STORED DATA>
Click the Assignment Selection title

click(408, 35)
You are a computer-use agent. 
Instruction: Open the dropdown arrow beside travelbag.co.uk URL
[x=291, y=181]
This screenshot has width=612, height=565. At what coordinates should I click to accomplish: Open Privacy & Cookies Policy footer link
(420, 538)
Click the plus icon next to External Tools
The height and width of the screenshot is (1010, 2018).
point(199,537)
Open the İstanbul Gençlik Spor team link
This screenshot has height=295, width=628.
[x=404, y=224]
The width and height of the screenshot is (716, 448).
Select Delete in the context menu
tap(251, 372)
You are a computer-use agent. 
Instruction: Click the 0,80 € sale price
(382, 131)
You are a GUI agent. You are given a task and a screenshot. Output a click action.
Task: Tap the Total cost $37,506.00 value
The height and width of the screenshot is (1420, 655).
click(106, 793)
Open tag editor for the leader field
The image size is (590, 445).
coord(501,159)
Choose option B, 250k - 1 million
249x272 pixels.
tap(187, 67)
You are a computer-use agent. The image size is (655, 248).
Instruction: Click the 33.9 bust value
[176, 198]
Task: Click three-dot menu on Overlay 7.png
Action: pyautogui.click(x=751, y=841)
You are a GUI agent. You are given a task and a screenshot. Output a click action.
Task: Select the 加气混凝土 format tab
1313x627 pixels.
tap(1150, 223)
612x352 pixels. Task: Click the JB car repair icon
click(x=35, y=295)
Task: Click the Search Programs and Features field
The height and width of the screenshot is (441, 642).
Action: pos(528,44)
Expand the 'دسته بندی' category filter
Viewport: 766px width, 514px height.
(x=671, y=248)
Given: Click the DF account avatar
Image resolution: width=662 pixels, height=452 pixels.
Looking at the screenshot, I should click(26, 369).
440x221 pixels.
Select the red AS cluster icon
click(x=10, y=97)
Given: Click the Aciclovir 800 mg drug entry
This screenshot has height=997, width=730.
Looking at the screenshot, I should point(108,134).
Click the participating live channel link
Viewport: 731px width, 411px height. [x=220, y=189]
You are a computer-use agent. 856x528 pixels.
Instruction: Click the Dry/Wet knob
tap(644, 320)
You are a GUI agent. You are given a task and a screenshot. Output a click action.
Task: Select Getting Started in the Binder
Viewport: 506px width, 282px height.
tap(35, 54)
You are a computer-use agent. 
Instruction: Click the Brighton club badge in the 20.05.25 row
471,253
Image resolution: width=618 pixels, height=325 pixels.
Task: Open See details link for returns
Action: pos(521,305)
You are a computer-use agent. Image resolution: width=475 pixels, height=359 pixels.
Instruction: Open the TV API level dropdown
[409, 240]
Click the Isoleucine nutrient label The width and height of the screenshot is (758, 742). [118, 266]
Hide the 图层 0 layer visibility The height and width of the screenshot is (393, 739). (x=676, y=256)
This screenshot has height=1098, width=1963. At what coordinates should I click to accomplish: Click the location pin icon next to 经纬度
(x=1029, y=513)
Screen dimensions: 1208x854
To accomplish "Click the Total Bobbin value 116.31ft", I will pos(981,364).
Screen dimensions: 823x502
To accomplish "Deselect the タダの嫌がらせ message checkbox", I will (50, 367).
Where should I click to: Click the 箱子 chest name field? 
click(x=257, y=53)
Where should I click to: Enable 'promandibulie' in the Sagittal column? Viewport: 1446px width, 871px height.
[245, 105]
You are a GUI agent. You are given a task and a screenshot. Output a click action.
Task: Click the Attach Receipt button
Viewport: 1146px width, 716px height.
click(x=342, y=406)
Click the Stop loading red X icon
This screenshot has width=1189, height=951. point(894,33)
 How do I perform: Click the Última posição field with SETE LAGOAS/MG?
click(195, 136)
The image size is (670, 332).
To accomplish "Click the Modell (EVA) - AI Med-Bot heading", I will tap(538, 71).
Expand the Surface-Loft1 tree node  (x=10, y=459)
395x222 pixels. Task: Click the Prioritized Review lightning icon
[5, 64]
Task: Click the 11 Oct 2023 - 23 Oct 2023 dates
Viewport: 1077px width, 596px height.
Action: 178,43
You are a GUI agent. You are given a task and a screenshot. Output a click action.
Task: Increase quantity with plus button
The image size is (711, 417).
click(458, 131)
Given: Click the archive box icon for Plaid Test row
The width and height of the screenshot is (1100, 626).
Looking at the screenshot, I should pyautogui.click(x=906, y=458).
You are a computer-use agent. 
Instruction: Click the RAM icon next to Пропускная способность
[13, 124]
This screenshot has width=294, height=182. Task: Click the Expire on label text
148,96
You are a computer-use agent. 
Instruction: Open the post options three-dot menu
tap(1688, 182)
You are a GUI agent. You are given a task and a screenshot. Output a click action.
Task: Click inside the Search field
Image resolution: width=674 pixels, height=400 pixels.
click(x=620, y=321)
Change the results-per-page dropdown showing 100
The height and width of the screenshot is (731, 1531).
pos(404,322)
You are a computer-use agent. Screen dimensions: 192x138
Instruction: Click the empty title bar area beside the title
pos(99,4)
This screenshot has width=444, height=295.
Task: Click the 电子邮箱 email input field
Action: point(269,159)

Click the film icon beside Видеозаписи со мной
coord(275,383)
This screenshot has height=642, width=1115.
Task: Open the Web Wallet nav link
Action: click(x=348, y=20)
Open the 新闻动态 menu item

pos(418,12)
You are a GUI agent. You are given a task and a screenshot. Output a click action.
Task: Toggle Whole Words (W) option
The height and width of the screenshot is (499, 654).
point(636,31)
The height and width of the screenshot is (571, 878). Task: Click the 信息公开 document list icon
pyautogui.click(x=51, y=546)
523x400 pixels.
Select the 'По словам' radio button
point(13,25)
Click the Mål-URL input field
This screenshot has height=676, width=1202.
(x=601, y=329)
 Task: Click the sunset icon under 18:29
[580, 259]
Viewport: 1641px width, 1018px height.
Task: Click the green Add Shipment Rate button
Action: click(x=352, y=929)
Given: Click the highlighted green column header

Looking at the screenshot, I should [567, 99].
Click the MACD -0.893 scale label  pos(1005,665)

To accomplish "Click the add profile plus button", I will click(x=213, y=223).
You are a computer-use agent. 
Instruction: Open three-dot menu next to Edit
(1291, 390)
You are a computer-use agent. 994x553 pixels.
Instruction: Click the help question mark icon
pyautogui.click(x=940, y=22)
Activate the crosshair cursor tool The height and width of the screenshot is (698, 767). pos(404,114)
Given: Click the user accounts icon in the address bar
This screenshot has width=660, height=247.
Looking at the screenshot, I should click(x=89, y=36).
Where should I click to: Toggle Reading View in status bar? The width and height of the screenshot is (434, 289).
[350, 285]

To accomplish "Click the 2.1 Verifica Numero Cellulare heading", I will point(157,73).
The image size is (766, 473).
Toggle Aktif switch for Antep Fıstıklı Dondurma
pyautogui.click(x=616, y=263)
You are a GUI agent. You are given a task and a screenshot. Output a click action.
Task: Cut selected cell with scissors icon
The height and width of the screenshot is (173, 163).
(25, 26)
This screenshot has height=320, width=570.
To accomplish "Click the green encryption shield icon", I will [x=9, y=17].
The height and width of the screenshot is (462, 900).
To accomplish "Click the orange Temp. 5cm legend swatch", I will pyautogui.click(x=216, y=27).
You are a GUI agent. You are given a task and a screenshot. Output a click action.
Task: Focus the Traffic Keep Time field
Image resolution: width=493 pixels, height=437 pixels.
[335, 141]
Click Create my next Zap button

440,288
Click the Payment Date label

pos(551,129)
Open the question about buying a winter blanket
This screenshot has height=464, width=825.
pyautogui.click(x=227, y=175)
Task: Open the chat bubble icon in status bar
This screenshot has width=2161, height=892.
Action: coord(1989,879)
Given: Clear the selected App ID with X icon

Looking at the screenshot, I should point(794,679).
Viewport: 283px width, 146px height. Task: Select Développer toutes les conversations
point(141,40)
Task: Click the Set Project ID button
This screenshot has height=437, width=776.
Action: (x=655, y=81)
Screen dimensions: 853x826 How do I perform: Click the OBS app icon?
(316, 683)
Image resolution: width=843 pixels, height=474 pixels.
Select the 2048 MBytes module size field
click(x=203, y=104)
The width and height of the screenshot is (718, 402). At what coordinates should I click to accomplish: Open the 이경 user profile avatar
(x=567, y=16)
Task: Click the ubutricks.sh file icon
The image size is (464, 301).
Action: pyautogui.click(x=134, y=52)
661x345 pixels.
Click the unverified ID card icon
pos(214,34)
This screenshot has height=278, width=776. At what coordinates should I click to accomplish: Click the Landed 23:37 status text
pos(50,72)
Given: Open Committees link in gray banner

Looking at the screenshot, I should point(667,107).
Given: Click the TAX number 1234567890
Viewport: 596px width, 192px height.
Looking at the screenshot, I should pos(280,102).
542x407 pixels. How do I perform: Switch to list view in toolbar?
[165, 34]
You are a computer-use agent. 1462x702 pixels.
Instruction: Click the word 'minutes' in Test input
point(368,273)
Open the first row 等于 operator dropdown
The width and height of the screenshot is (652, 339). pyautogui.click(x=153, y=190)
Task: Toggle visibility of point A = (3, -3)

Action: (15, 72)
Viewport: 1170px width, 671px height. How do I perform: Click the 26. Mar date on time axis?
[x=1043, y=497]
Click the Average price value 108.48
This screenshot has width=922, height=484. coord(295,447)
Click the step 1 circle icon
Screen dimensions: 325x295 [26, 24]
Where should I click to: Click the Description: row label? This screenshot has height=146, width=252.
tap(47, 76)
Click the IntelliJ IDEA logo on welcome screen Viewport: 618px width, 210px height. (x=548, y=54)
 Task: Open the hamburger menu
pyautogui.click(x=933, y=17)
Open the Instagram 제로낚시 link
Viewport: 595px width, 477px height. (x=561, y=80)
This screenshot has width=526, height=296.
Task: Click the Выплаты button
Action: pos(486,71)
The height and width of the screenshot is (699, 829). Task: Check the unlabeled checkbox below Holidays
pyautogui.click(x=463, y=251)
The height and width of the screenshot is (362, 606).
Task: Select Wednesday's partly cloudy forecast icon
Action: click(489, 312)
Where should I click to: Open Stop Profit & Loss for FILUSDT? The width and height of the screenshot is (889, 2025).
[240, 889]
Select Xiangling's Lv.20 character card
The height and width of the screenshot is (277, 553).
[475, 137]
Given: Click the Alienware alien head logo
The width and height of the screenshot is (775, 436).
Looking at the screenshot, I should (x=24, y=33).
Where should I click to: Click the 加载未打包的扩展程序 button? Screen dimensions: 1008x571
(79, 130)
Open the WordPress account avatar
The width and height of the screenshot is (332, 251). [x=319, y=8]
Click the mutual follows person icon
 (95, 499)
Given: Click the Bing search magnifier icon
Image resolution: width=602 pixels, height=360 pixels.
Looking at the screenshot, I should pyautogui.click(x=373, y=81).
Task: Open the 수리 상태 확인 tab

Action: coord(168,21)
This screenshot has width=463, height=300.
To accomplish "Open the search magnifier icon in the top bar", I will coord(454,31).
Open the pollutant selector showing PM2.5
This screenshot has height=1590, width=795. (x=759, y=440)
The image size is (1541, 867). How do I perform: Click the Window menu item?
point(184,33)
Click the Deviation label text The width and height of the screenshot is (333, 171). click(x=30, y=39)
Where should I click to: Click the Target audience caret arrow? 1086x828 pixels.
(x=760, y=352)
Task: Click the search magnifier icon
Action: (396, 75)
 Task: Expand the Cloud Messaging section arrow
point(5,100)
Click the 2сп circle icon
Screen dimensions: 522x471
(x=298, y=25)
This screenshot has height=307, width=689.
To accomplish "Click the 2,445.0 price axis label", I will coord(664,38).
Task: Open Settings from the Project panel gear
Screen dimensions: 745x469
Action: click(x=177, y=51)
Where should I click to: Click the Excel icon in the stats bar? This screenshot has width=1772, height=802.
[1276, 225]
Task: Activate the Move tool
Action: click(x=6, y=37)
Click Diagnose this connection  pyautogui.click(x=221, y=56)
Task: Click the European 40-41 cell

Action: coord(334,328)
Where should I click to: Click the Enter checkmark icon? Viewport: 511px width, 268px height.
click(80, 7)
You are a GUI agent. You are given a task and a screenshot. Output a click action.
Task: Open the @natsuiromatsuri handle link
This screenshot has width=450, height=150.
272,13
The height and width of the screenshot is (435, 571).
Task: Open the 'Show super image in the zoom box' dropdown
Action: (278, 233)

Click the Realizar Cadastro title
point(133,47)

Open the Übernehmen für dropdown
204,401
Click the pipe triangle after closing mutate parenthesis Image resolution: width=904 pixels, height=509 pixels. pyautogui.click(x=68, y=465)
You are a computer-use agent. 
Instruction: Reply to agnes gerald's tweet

DIRECTION> Copy out word for word everything in the records from the line containing "Open the İstanbul Gençlik Spor team link" down to the line containing "Action: pyautogui.click(x=751, y=841)", including both of those lines.

RESULT OF THIS TASK>
Open the İstanbul Gençlik Spor team link
This screenshot has height=295, width=628.
[x=404, y=224]
The width and height of the screenshot is (716, 448).
Select Delete in the context menu
tap(251, 372)
You are a computer-use agent. 
Instruction: Click the 0,80 € sale price
(382, 131)
You are a GUI agent. You are given a task and a screenshot. Output a click action.
Task: Tap the Total cost $37,506.00 value
The height and width of the screenshot is (1420, 655).
click(106, 793)
Open tag editor for the leader field
The image size is (590, 445).
coord(501,159)
Choose option B, 250k - 1 million
249x272 pixels.
tap(187, 67)
You are a computer-use agent. The image size is (655, 248).
Instruction: Click the 33.9 bust value
[176, 198]
Task: Click three-dot menu on Overlay 7.png
Action: pyautogui.click(x=751, y=841)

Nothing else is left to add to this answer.